Interdisciplinary Dialogue

Ethics of Artificial Intelligence in Practice

There exist over 200 guidance documents on AI values and principles, but what do these high-level principles mean in practice? In the AIOLIA project we studied many use cases across different industrial sectors and gained important insights into the operationalization of AI ethics. We have identified and narrativized many tensions between principles to illustrate what is really difficult and interesting in this field.

Interviewee

Alexei Grinbaum
(CEA-Saclay, France)

Alexei Grinbaum is a senior research scientist at CEA-Saclay with a background in quantum information theory. He writes on ethical questions of emerging technologies, including robotics and AI. In AI ethics, his scientific interest is in the field of watermarking LLM outputs with applications in education (OpenLLM project). Grinbaum is the chair of the CEA Operational Digital Ethics Committee and member of the French National Digital Ethics Committee (CCNEN). He coordinates the EU project AIOLIA on ethics of AI in human cognition and behaviour. He also contributes to other EU projects on AI ethics focusing on professional training for students and engineers, and serves as an ethics expert to the European Commission. His books include “Mécanique des étreintes” (2014), “Les robots et le mal” (2019), and “Parole de machines” (2023).
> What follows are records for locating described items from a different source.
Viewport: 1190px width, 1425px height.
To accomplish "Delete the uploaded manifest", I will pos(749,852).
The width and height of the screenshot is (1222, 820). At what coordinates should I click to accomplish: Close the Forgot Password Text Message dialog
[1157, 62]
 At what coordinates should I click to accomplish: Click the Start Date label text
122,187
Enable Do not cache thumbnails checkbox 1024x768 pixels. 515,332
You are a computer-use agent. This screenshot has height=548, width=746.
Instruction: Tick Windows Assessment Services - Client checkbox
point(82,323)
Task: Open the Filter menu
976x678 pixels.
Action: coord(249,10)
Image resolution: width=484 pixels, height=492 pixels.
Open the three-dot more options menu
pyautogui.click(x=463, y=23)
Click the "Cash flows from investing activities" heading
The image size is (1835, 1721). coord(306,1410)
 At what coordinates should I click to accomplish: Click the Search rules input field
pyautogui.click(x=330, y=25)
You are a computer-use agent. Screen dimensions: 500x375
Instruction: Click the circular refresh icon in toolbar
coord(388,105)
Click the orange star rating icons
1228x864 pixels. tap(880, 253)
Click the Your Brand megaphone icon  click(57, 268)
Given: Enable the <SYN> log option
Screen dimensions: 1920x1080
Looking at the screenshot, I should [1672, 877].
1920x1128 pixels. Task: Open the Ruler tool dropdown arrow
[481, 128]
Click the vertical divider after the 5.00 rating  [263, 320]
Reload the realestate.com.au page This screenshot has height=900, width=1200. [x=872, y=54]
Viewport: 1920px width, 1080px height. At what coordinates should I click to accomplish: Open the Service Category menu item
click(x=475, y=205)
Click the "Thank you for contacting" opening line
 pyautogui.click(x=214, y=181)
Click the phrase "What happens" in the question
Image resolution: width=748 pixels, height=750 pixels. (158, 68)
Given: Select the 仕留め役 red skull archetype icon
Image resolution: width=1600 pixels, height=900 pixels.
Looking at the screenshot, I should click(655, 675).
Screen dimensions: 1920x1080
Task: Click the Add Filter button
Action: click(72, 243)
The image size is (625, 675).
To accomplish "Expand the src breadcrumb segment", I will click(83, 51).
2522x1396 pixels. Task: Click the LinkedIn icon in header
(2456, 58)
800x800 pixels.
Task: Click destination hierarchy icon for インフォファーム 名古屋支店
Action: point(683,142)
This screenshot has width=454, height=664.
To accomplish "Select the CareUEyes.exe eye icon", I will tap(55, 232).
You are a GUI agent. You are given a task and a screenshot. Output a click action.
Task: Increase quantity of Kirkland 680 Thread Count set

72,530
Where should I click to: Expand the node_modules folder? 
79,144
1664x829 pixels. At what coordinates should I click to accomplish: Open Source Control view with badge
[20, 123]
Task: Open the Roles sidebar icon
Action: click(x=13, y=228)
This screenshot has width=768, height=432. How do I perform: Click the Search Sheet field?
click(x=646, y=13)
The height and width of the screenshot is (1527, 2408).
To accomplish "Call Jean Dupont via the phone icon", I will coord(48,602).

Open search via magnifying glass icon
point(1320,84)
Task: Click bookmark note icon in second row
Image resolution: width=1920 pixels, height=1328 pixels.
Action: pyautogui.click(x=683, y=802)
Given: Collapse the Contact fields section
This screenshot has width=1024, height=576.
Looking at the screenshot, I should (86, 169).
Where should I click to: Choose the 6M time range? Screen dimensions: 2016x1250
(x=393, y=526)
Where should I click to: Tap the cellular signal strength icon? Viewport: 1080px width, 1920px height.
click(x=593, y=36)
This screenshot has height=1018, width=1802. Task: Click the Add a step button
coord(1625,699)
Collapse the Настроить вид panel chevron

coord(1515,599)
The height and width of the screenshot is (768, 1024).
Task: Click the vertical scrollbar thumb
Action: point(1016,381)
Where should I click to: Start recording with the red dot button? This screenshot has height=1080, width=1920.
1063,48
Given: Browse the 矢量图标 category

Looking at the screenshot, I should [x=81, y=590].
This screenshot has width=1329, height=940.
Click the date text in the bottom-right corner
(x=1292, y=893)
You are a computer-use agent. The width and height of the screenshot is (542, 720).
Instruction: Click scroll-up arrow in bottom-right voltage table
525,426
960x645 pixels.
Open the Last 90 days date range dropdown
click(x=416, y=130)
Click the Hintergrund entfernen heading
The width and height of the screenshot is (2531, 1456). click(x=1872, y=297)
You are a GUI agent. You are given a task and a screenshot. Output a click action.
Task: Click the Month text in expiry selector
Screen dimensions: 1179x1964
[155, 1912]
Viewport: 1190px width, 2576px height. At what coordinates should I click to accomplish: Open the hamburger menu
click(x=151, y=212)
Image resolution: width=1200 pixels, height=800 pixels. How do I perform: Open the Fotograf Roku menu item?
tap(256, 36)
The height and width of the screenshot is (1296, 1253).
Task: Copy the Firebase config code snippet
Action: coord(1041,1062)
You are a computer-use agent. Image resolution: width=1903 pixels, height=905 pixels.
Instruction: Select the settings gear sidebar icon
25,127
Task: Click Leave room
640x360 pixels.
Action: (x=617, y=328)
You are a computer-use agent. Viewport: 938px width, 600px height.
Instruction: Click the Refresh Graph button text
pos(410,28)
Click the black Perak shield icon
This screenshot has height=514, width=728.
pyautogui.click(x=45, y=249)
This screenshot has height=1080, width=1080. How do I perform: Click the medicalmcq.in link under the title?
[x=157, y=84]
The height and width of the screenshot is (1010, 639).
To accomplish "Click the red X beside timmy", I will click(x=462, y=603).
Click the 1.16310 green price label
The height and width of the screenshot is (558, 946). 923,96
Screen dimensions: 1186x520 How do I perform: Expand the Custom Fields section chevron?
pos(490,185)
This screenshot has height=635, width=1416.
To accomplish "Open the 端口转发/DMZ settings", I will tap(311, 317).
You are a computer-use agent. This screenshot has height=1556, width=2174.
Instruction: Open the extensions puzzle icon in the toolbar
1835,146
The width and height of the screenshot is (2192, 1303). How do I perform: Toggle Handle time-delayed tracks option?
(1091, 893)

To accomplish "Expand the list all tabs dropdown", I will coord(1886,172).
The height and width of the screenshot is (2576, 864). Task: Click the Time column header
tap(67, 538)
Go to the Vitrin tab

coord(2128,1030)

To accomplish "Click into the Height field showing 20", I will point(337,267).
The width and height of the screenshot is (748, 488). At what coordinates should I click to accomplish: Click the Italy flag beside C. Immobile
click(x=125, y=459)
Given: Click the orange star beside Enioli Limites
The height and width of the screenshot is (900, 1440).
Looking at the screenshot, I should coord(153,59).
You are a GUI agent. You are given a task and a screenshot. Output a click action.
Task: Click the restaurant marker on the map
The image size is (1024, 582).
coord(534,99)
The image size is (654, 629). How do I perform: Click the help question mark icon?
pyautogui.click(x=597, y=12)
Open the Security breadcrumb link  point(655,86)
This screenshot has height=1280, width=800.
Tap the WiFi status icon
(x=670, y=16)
https://irfu.cea.fr/Pisp/alexei.grinbaum

Elaine M. Raybourn
(University of Central Florida, US)

Interviewer

Elaine M. Raybourn is a social scientist and Courtesy Research Professor in the Department of Computer Science at the University of Central Florida. Formerly at Sandia National Laboratories, she contributed to the DOE ASCR Exascale Computing Project (ECP). Elaine is currently Steering Committee Secretary for the Consortium for the Advancement of Scientific Software. She holds a Ph.D. in Intercultural Communication with an emphasis in Human Computer Interaction from the University of New Mexico, and certificates in Modeling & Simulation of Behavioral Cybersecurity and Data Ethics from the University of Central Florida and Cornell University, respectively. Elaine was a European Research Consortium for Informatics and Mathematics (ERCIM) Fellow with Fraunhofer FIT in Germany, the French National Institute for Computer Science (INRIA), and BT Global Research and Development in the UK. Her interests include team science and HPC AI readiness.